Presented by Gregory Fricchione, MD, Massachusetts General Hospital – Visiting Scholar Series
In this presentation, Fricchione offers a wide-ranging look at mind-body medicine. Promoting health and healing through varied, researched techniques, mind-body medicine combines relaxation exercises, mindfulness, meditation, acupuncture, biofeedback, guided imagery, hypnosis, yoga, tai chi, qigong, and autogenic training with behavioral medicine approaches.
Fricchione explains the science behind mind-body medicine. During the lecture, he reviews studies on how psychosocial stress can lead to cellular oxidative stress and the loss of mitochondrial reserve capacity. He also discusses how these changes can increase vulnerability to disease.
He examines how mind-body medicine can play a crucial role in addressing the world’s major health challenges. Toxic stress, separation, and other factors have a direct impact on chronic illnesses, such as cardiovascular diseases, gastrointestinal diseases, and diabetes. Mind-body techniques, he asserts, can do much to address these widespread and costly conditions.
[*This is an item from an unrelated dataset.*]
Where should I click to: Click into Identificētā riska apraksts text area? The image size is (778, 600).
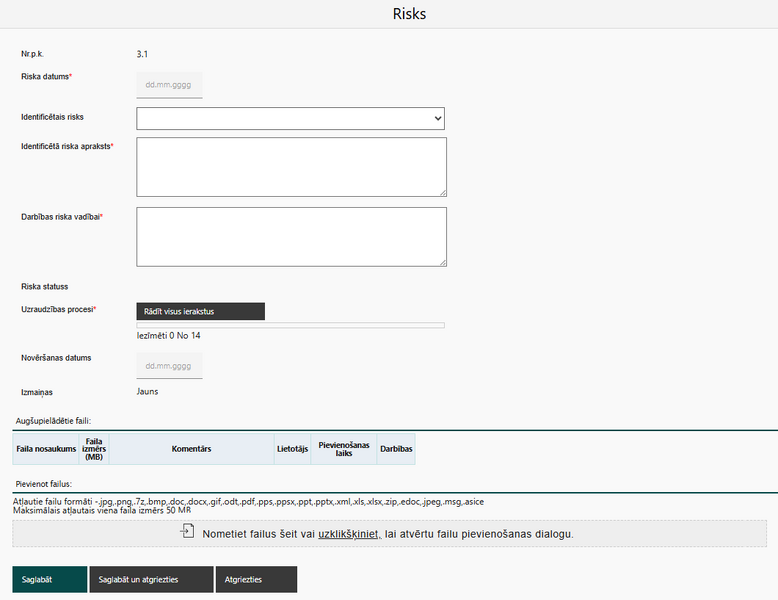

Watch now to learn more about:
- How the mind/body is a unity
- Research into the ways that psychosocial stress affects the body
- Studies on cellular oxidative stress and disease vulnerability
- How a stress-to-resilience ratio can be used to estimate vulnerability to stress-related non-communicable diseases and viral illnesses and to guide the use of mind-body approaches to health
Fricchione explains that the knowledge base of psychosomatic medicine and neuropsychiatry usually focuses on acute illness and medical intervention. This focus is reactive, like other medical disciplines, and springs into action to treat depression, anxiety, pain, psychosis, delirium, and toxic effects of medications. He states that mind-body medicine takes the same knowledge base and brings it upstream to promote health and prevent illness.
Building on extensive research and practice, Fricchione calls on clinicians to incorporate mind-body techniques with typical prevention approaches. “It’s important for us to do it all,” he says, “and to use what we know about how the brain and body interact to help people live healthier lives.”